**ACTIVITY**
An exact transcription of the listing, without its images, is what the answer must contain.

*** RECORDED DATA ***

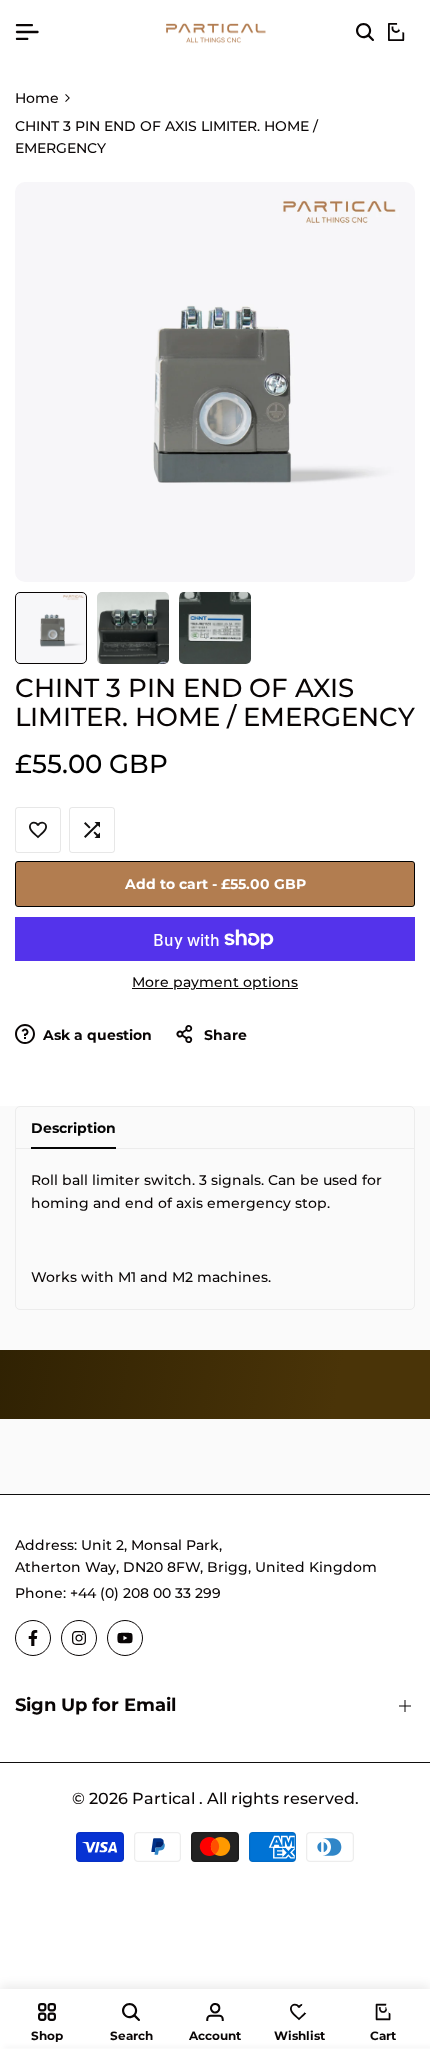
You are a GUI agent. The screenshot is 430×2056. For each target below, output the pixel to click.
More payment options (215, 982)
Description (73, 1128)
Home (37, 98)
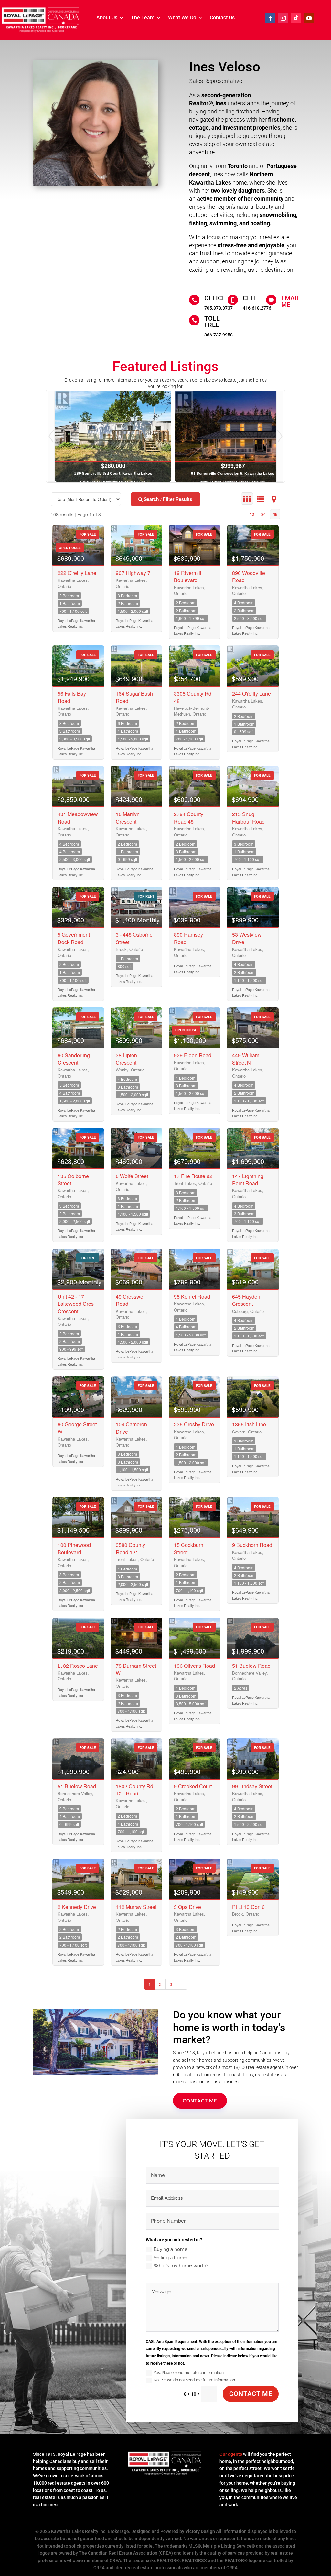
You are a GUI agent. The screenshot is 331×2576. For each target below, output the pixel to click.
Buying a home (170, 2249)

*** End of RECORDED DATA ***

**REPLY TO THE TASK**
You are a GUI agent. The screenshot is 430×2056. For each target below, output the pixel to click.
More payment options (215, 982)
Description (73, 1128)
Home (37, 98)
You are a GUI agent. The screenshot is 331×2576. For each target below, output the pixel to click.
Buying a home (170, 2249)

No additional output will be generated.